I guess I didn’t expect to walk in and have to introduce myself to a room full people right away — particularly not the intimidatingly competent, interesting people there today. I’m not the most extroverted person, but I believe in making others feel welcome and comfortable. Had that class run in English I probably would have been the first to talk to strangers, share some positive thoughts, and open up about my goals. Today though, I found my voice shaking and felt nervous and awkward, for the first time in ages utterly terrified of speaking out loud. It’s not that I don’t understand French — I do, fluently, and it’s a requirement of my program — but my accent is notably anglophone, and I lose words when I need them most. Struggling to introduce myself was an unexpectedly humbling experience, and probably only the first among many over the next twelve months.
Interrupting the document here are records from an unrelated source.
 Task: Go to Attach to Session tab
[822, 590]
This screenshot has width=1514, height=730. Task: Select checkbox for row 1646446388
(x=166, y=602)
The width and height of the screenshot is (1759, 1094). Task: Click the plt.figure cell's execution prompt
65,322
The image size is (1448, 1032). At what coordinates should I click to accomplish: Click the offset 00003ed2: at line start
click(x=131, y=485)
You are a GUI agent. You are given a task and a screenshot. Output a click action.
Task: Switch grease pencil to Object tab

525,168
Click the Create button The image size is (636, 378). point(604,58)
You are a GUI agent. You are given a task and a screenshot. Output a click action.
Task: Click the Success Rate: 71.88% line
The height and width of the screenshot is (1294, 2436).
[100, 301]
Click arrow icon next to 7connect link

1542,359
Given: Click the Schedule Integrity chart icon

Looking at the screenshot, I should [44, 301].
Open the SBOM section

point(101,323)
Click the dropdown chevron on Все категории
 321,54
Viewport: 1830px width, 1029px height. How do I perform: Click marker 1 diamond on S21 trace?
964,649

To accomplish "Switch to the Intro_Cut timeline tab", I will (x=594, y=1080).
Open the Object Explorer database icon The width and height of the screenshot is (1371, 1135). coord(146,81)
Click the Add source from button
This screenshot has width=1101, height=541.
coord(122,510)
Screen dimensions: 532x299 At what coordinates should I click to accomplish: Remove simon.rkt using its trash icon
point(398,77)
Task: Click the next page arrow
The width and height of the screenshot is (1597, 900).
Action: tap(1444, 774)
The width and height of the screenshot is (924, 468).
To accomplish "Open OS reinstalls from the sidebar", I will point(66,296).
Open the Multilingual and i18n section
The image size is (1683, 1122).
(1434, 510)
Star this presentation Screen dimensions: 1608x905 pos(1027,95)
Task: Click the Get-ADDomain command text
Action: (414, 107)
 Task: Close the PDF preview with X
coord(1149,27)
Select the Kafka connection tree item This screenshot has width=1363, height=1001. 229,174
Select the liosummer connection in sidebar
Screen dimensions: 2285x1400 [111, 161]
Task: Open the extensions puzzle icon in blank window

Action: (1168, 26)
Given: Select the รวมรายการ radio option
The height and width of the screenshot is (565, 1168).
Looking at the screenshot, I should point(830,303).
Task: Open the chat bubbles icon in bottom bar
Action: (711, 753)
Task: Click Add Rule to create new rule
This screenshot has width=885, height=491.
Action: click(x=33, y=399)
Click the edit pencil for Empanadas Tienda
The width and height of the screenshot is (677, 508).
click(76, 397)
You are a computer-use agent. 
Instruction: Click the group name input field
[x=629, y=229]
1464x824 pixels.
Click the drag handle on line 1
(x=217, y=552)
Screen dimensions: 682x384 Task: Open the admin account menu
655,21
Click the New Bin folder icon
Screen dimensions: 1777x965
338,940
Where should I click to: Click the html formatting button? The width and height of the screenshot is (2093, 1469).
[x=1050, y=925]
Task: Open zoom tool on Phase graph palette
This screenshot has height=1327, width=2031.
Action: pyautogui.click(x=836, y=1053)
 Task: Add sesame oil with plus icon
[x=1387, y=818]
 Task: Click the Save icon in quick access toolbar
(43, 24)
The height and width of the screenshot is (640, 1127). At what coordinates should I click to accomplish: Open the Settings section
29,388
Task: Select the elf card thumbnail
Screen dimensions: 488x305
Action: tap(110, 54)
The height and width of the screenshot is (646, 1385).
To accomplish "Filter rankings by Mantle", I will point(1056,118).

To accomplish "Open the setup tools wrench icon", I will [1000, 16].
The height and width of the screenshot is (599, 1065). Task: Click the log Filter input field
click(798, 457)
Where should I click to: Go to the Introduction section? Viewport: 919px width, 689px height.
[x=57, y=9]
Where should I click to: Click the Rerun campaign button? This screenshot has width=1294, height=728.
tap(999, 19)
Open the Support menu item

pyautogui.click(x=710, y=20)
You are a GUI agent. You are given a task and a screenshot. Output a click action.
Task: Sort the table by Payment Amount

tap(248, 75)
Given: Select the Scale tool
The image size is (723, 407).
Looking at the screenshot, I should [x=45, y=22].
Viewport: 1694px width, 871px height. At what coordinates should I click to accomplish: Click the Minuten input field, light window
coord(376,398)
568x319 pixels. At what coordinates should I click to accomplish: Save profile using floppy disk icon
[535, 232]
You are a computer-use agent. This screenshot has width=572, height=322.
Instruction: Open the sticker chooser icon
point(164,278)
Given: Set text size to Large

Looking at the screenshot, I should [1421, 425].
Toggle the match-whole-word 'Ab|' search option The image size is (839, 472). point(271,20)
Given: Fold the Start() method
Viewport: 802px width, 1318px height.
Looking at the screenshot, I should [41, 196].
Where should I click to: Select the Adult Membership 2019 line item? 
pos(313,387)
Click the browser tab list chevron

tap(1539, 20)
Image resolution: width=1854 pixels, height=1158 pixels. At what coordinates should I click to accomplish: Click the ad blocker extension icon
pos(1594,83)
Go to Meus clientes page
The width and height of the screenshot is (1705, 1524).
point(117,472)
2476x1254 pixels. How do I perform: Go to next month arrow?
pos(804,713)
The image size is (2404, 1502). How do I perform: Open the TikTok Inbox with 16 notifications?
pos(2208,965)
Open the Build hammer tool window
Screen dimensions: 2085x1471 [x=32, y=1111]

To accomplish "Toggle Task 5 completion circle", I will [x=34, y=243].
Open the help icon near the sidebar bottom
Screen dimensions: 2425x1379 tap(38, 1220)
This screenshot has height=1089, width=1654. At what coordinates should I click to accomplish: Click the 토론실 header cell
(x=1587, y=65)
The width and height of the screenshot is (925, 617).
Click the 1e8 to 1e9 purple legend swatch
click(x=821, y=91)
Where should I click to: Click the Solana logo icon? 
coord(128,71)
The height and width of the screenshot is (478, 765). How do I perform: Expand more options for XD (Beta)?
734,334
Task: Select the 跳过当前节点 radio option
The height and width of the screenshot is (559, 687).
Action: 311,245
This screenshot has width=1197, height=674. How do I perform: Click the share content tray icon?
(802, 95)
Like most people, I pretty intensely prefer to keep my awkward moments and failures private: I’m unfortunately one of those people who is either good at something immediately, or who avoids doing it at all costs. It’s more than a little out of character to put myself in a situation where I feel so vulnerable (even though of course, if I divorce myself from my nerves, I’m quite sure that nobody else in class notices or cares). But you know, sometimes you just have to do things with guts and confidence, even when you suck.

After all, my speech will only get better, my nerves can only get calmer, and I’m sure I’ll feel more comfortable eventually.

So today is full of beginnings: the beginning of speaking better French, the beginning of a new program and a new school year, the beginning of learning to fail and being vulnerable in public… and apparently, the beginning of a new blog.